Even were we to hold that the administrator was entitled to proceed under the former statute we would still be obliged to reach the same conclusion. The contents of the petition were also prescribed by the Revised Statutes. (2 R. S. 100, § 2.) There was failure to state essential Jurisdictional facts in the petition; and there was such gross irregularity in the later proceedings that the surrogate was not justified in ordering a sale. There were infants, who never in person or by guardian were given opportunity to question the claim of the life tenant, at whose behest the proceeding was undertaken; or to be represented in any way until after their property had been sold and conveyed away. It was then that a nunc pro tunc order was made, not at their request for they knew nothing about it at all, appointing a special guardian who did nothing and could do nothing. Thus was an attempt *477made to give color of légality to that never having legality. Orders nunc pro tunc are to correct informalities in the record, not to deprive parties of valuable rights. I deem further discussion of the facts unnecessary. In order that an heir or devisee, particularly an infant, may be divested of his title to real property in such a proceeding there must be strict compliance with the statute. (Matter of Reed, 214 N. Y. 383; Matter of Roberts, Id. 369.)

The provisions of the statute were not followed here, whether we assume that either the old or the new practice applied to this proceeding. The plaintiffs were deprived of their property without due process of law.
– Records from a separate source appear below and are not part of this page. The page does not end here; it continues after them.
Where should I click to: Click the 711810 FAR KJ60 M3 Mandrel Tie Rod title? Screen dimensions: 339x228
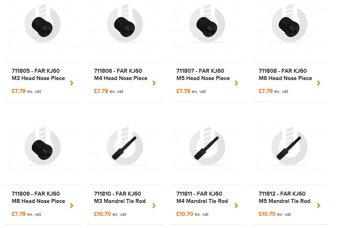pyautogui.click(x=119, y=197)
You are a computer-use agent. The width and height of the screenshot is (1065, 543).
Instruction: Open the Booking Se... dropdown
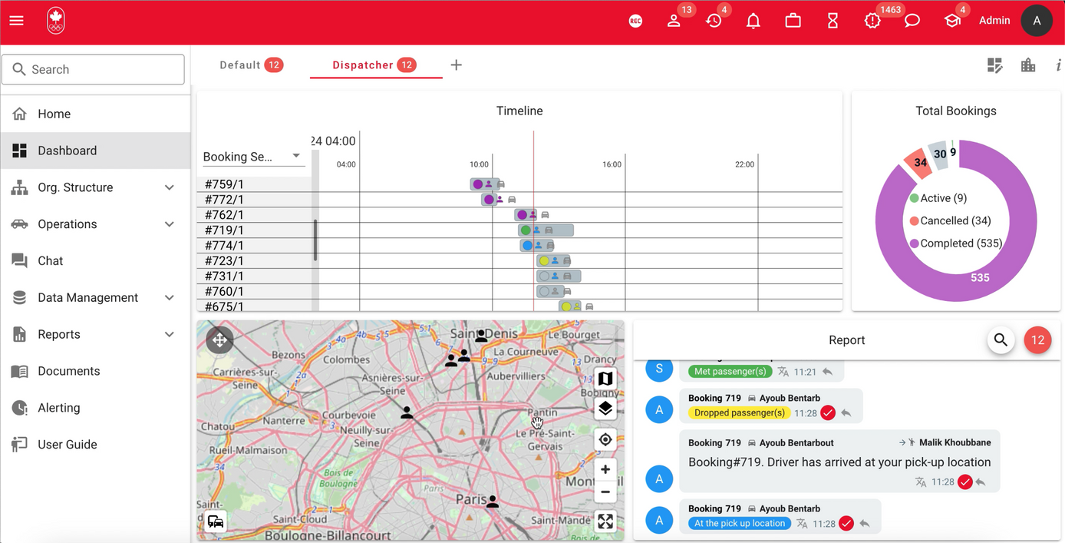coord(253,157)
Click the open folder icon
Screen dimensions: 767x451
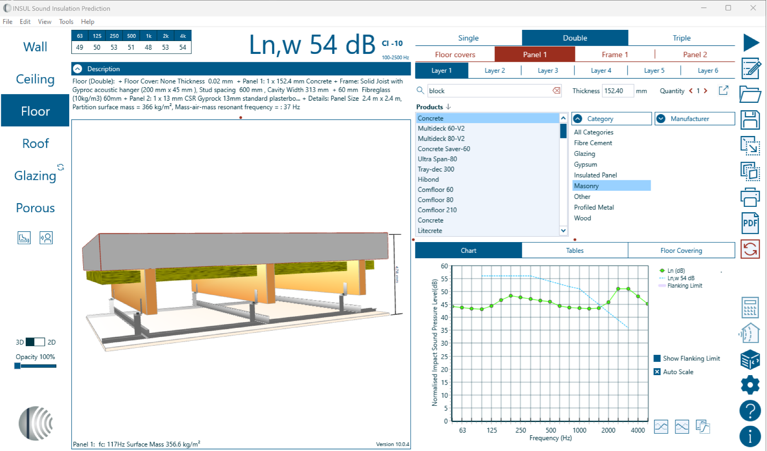750,95
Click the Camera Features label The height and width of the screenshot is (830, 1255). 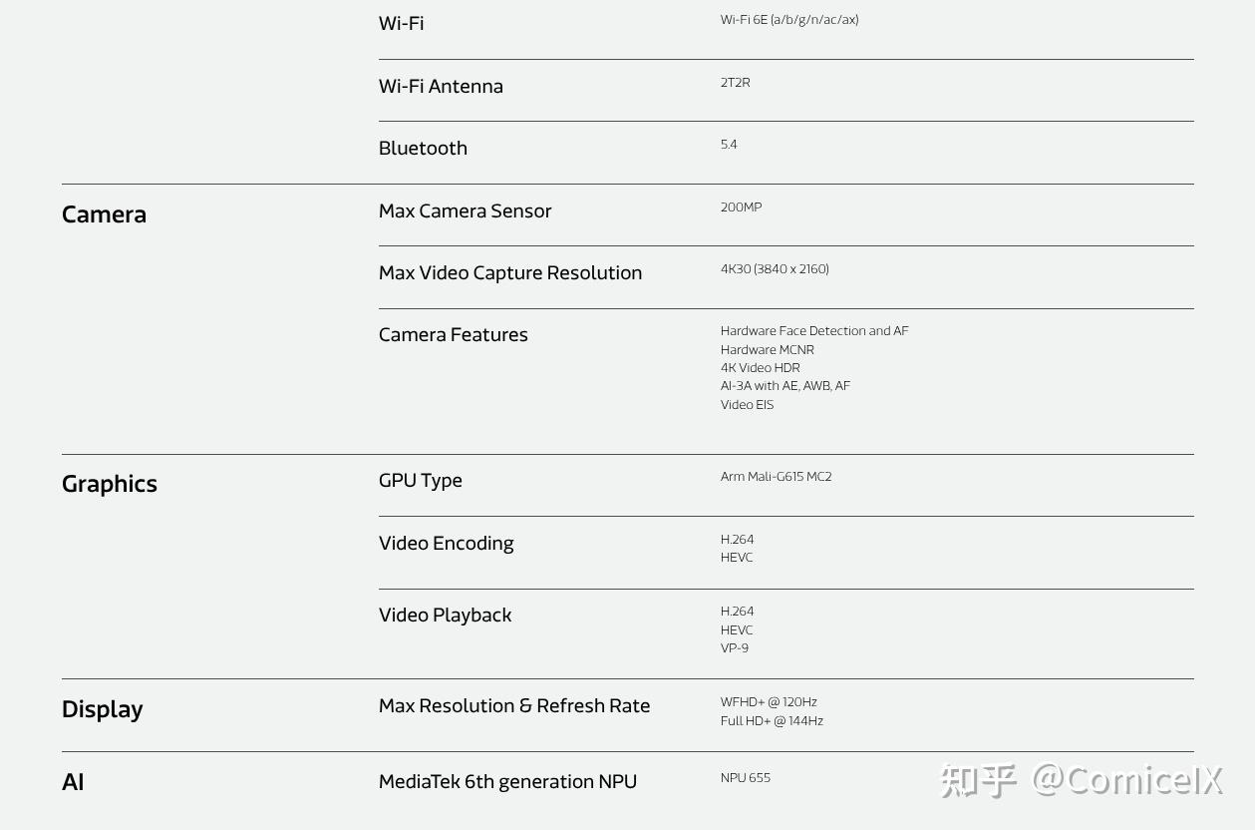[x=454, y=334]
The validity of the decree is presumptive only and may be attacked collaterally if lack of jurisdictional facts is shown. (Washbon v. Cope, 144 N. Y. 287, 295; Roderigas v. East River Sav. Inst., 76 id. 316.) Under such circumstances as have been here presented, courts will not be zealous to find some theory upon which the method of depriving infants of their property may be sustained.

The Statute of Limitations has not run. The plaintiffs as remaindermen did not become entitled to possession until the death of the life tenant. (Jefferson v. Bangs, 197 N. Y. 35.) I concur for reversal.

Judgment reversed on the law and facts, with costs, and judgment directed in favor of the plaintiffs, with costs, declaring the sale void, and the deed canceled of record, and adjudging that the plaintiffs are the owners of and entitled to the immediate possession of the real estate described in the complaint.

The court amends, disapproves and makes new findings, as follows:

Eleventh finding is amended by inserting in line four the words in form ” after the words decree was.”

Twelfth finding is amended by inserting in the first line the words in form ” after the word “ was.”

Seventeenth finding is amended by inserting after the word “ conveyance ” in the first line the words “ in form.”

Eighteenth finding is amended by inserting in line one after the word “ Flynn ” the words as life tenant.”

Twenty-third finding is amended by inserting in line two after the word “ premises ” the words in form.”

The four conclusions of law are disapproved..

The court finds all facts contained in plaintiffs’ request No. 14; and finds plaintiffs’ proposed conclusions of law.